What you should do>
Send back the line that contains "Click the next" and all lines following it through the end of the data below, exactly, omitting pictures.
-=-=-=-=-
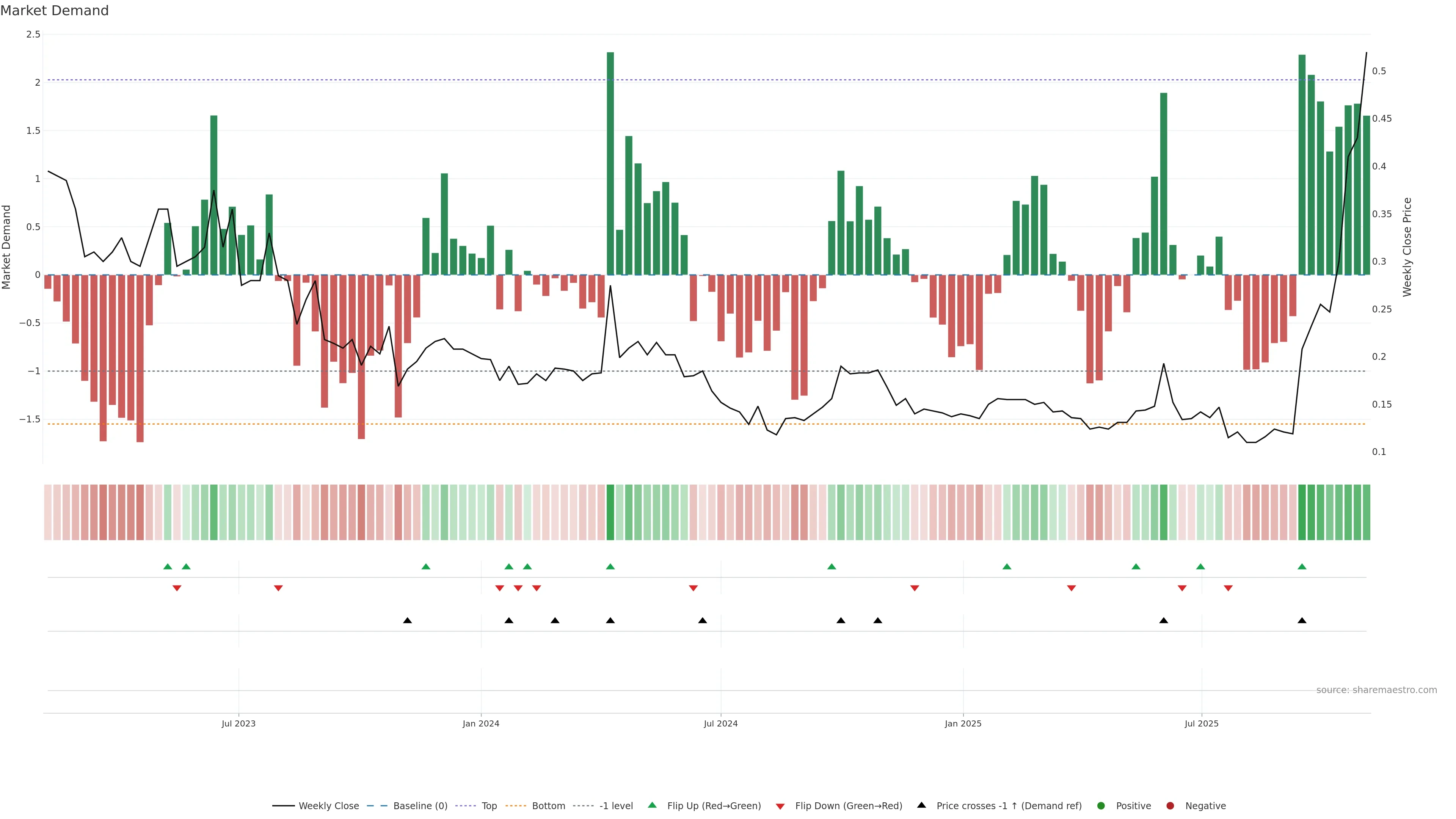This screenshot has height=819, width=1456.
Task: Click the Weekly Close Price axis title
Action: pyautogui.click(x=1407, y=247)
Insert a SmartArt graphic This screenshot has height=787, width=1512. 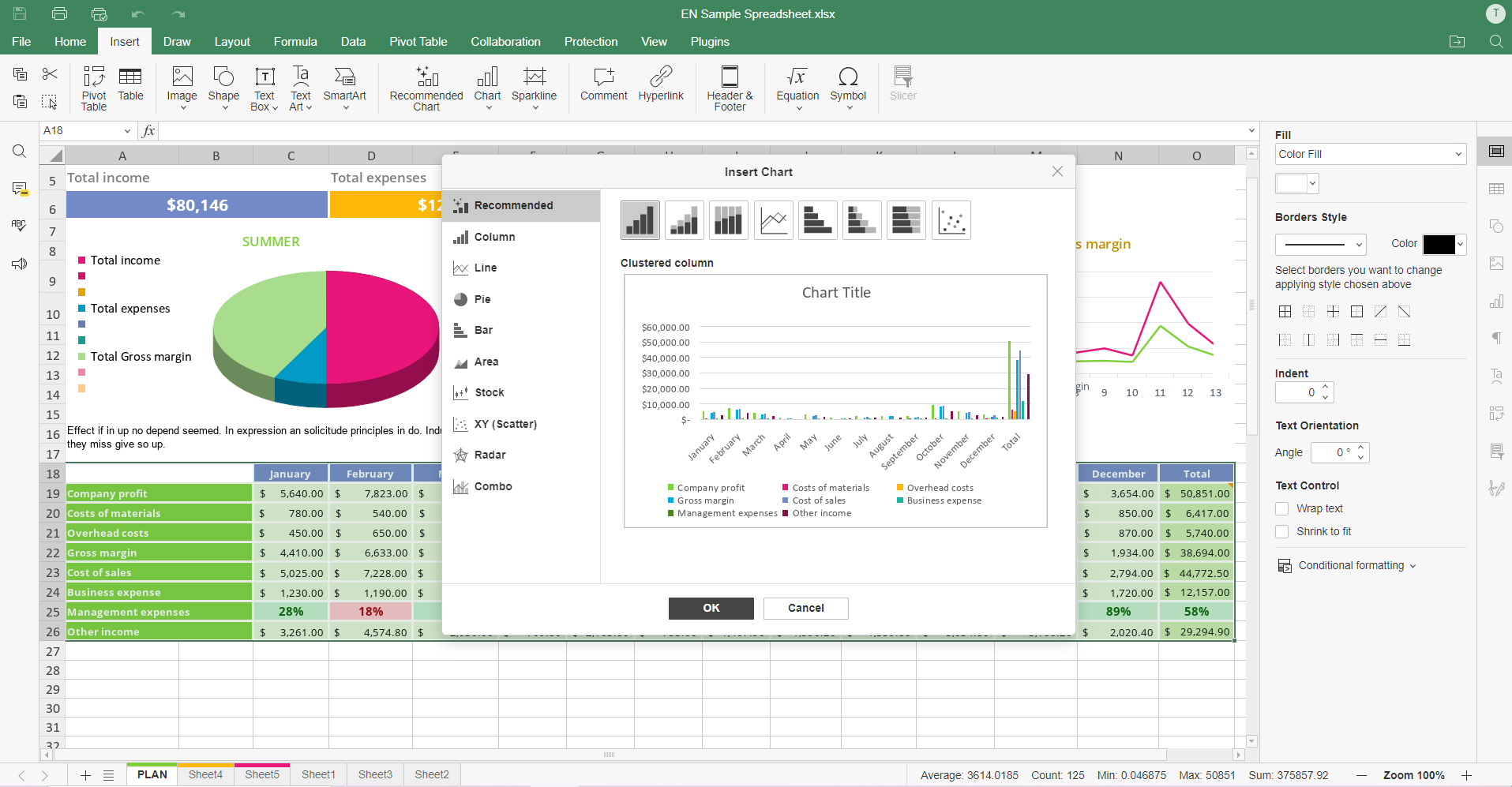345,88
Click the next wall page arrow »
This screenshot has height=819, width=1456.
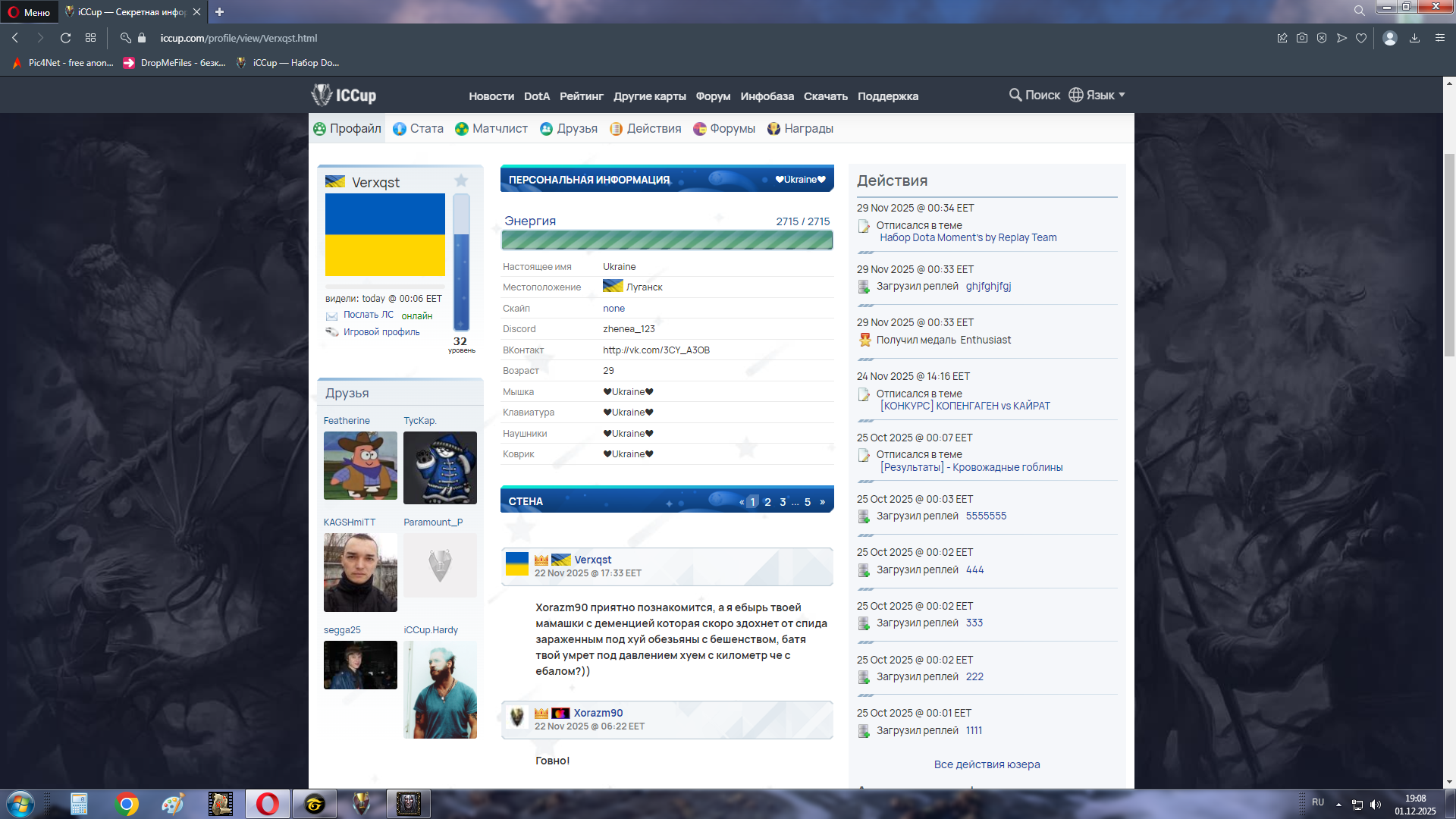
-=-=-=-=-
Exercise result>
Click the next wall page arrow »
This screenshot has height=819, width=1456.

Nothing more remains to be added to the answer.